Evidence based on relation to other variables

I must admit that I still don’t have a good idea what “relation to other variables” actually mean. Reading through the entire section, the basic idea as it pertains to GAI grading of open-ended written response is quite straight-forward and important: Treating human grading as gold standard for judging the quality of GAI grading has its limitations. Humans can be biased in many ways in their grading, and their consistency can decays quickly over time.

But what should serve as the gold standard then? It seems like the best way of overcoming human bias and fatigue is to build an AI that…Oh, wait a minute….

The authors suggest that one could have multiple diverse experts score the same set of student response, and use the consensus as “gold-standards”, but then the process becomes extremely expensive. The problem is that consensus grading of one problem probably has very limited transferability to a different problem, and it is impossible to do a multi-expert consensus grading for every problem.

Validity Generalization

Now that I have developed a perfectly valid test (and scoring system) for stake burgers. Will the test and scoring rubrics still be valid if I use it for chicken burger? What about fish? Veggie burger? When do we need to re-validate the system, and to what extent? Do we need to re-validate all five sources of evidence, or shall we prioritize some over others?

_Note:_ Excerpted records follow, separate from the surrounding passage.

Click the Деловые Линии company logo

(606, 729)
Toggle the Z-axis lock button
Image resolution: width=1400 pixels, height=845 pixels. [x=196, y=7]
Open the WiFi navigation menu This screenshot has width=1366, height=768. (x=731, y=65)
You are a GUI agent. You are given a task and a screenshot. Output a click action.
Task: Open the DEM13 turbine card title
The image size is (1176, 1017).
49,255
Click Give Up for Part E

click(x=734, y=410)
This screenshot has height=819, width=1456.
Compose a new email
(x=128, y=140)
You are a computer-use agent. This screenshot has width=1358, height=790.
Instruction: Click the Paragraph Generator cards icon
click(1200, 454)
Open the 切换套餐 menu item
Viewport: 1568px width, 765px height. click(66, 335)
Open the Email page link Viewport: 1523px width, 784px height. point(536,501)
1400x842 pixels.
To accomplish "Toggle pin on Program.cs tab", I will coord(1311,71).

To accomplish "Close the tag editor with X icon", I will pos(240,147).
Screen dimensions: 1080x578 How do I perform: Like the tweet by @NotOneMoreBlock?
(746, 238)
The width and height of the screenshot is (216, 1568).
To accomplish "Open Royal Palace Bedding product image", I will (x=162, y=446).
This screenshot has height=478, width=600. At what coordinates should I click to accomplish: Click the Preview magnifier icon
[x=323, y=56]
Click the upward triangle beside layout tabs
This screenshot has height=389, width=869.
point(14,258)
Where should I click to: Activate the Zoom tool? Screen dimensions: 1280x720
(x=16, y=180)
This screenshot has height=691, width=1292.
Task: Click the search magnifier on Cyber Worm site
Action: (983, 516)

Maybe we can design some mechanism/tool to detect or estimate the level of validity degrade as assessments are being modified, and recommend different levels of re-validation depending on the signal.

To-go box for takeaways

I think the paper provides some very useful language and framework to discuss validity of assessments in general, and is important for unleashing the power of GenAI to revolutionize assessment. My biggest takeaway is that there are basically three ways GenAI can transform assessments suggested in this paper:

  1. Grading open ended response according to rubrics.
  2. Pattern analysis of open ended response to problems.
  3. Assist in problem generation

However, I think the authors left out one important potential use-case of GenAI, which is to create new forms of assessment types, such as conversation-based assessment. Of course, the validation framework proposed in this paper should be applied to validate any new forms of assessment.

For anyone who read this far, thank you for reading and hope you find this junk food summary easier to read compared to the original paper. Hopefully I retained at least some of the good stuff from the original salad bowl. Let me know if you have any recommendations for other healthy papers that you would like a “junk food” version.